* _What is asked_
Transcribe every one of the entries below verbatim, keeping each line unchanged.

* _Given data_
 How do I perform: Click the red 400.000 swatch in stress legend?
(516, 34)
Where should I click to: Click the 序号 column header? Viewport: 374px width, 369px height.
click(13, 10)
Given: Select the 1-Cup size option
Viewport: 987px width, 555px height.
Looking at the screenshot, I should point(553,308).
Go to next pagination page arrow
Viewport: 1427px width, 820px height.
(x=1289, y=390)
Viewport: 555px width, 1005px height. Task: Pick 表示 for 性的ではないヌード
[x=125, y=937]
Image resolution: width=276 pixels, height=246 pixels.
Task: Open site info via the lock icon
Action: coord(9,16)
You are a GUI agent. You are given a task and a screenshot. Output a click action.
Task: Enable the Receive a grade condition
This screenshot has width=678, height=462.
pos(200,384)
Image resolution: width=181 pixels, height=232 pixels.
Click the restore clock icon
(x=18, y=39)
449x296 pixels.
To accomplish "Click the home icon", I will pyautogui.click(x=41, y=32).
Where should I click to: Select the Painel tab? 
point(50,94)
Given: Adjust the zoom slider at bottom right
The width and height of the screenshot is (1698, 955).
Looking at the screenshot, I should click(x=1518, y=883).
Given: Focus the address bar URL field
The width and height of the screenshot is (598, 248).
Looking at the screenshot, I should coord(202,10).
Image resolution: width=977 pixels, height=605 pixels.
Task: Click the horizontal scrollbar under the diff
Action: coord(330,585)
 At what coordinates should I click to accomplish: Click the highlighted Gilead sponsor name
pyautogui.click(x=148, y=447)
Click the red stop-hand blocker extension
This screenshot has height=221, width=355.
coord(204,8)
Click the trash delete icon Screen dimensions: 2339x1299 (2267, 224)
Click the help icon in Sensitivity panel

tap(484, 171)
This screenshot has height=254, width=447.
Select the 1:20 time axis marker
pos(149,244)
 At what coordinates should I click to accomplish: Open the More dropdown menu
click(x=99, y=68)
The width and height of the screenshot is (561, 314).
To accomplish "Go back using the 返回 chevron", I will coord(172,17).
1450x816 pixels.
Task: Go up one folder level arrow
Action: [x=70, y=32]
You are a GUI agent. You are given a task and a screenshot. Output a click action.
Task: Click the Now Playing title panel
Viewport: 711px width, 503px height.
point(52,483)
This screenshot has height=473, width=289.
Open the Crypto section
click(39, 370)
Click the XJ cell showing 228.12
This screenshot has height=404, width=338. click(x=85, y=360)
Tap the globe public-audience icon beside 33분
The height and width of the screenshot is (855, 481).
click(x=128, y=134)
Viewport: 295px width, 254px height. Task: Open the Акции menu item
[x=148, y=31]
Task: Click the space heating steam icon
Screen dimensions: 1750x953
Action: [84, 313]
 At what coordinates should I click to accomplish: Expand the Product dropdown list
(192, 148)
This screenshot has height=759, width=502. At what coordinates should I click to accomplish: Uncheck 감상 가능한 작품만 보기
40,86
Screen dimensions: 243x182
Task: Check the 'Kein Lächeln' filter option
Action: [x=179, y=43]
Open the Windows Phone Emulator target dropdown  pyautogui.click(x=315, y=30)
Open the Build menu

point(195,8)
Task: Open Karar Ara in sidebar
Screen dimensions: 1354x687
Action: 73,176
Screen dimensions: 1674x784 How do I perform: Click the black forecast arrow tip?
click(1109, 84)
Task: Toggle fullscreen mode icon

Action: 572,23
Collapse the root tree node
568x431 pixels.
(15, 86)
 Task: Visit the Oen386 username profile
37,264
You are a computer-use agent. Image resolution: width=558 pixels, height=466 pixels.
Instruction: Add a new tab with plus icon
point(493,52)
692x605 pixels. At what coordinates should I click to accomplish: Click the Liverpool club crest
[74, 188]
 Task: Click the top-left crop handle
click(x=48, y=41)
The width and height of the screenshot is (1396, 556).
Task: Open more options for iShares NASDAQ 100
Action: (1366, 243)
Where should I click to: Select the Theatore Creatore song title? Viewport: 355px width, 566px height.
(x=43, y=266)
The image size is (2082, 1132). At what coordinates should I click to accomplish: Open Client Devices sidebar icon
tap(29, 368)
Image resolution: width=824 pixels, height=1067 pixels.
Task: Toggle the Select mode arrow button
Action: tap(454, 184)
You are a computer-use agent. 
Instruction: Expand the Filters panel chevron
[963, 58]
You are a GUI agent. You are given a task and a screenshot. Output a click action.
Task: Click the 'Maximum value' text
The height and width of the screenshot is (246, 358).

* _Answer in full_
 How do I perform: Click the red 400.000 swatch in stress legend?
(516, 34)
Where should I click to: Click the 序号 column header? Viewport: 374px width, 369px height.
click(13, 10)
Given: Select the 1-Cup size option
Viewport: 987px width, 555px height.
Looking at the screenshot, I should point(553,308).
Go to next pagination page arrow
Viewport: 1427px width, 820px height.
(x=1289, y=390)
Viewport: 555px width, 1005px height. Task: Pick 表示 for 性的ではないヌード
[x=125, y=937]
Image resolution: width=276 pixels, height=246 pixels.
Task: Open site info via the lock icon
Action: coord(9,16)
You are a GUI agent. You are given a task and a screenshot. Output a click action.
Task: Enable the Receive a grade condition
This screenshot has width=678, height=462.
pos(200,384)
Image resolution: width=181 pixels, height=232 pixels.
Click the restore clock icon
(x=18, y=39)
449x296 pixels.
To accomplish "Click the home icon", I will pyautogui.click(x=41, y=32).
Where should I click to: Select the Painel tab? 
point(50,94)
Given: Adjust the zoom slider at bottom right
The width and height of the screenshot is (1698, 955).
Looking at the screenshot, I should click(x=1518, y=883).
Given: Focus the address bar URL field
The width and height of the screenshot is (598, 248).
Looking at the screenshot, I should coord(202,10).
Image resolution: width=977 pixels, height=605 pixels.
Task: Click the horizontal scrollbar under the diff
Action: coord(330,585)
 At what coordinates should I click to accomplish: Click the highlighted Gilead sponsor name
pyautogui.click(x=148, y=447)
Click the red stop-hand blocker extension
This screenshot has height=221, width=355.
coord(204,8)
Click the trash delete icon Screen dimensions: 2339x1299 (2267, 224)
Click the help icon in Sensitivity panel

tap(484, 171)
This screenshot has height=254, width=447.
Select the 1:20 time axis marker
pos(149,244)
 At what coordinates should I click to accomplish: Open the More dropdown menu
click(x=99, y=68)
The width and height of the screenshot is (561, 314).
To accomplish "Go back using the 返回 chevron", I will coord(172,17).
1450x816 pixels.
Task: Go up one folder level arrow
Action: [x=70, y=32]
You are a GUI agent. You are given a task and a screenshot. Output a click action.
Task: Click the Now Playing title panel
Viewport: 711px width, 503px height.
point(52,483)
This screenshot has height=473, width=289.
Open the Crypto section
click(39, 370)
Click the XJ cell showing 228.12
This screenshot has height=404, width=338. click(x=85, y=360)
Tap the globe public-audience icon beside 33분
The height and width of the screenshot is (855, 481).
click(x=128, y=134)
Viewport: 295px width, 254px height. Task: Open the Акции menu item
[x=148, y=31]
Task: Click the space heating steam icon
Screen dimensions: 1750x953
Action: [84, 313]
 At what coordinates should I click to accomplish: Expand the Product dropdown list
(192, 148)
This screenshot has height=759, width=502. At what coordinates should I click to accomplish: Uncheck 감상 가능한 작품만 보기
40,86
Screen dimensions: 243x182
Task: Check the 'Kein Lächeln' filter option
Action: [x=179, y=43]
Open the Windows Phone Emulator target dropdown  pyautogui.click(x=315, y=30)
Open the Build menu

point(195,8)
Task: Open Karar Ara in sidebar
Screen dimensions: 1354x687
Action: 73,176
Screen dimensions: 1674x784 How do I perform: Click the black forecast arrow tip?
click(1109, 84)
Task: Toggle fullscreen mode icon

Action: 572,23
Collapse the root tree node
568x431 pixels.
(15, 86)
 Task: Visit the Oen386 username profile
37,264
You are a computer-use agent. Image resolution: width=558 pixels, height=466 pixels.
Instruction: Add a new tab with plus icon
point(493,52)
692x605 pixels. At what coordinates should I click to accomplish: Click the Liverpool club crest
[74, 188]
 Task: Click the top-left crop handle
click(x=48, y=41)
The width and height of the screenshot is (1396, 556).
Task: Open more options for iShares NASDAQ 100
Action: (1366, 243)
Where should I click to: Select the Theatore Creatore song title? Viewport: 355px width, 566px height.
(x=43, y=266)
The image size is (2082, 1132). At what coordinates should I click to accomplish: Open Client Devices sidebar icon
tap(29, 368)
Image resolution: width=824 pixels, height=1067 pixels.
Task: Toggle the Select mode arrow button
Action: tap(454, 184)
You are a computer-use agent. 
Instruction: Expand the Filters panel chevron
[963, 58]
You are a GUI agent. You are given a task and a screenshot. Output a click action.
Task: Click the 'Maximum value' text
The height and width of the screenshot is (246, 358).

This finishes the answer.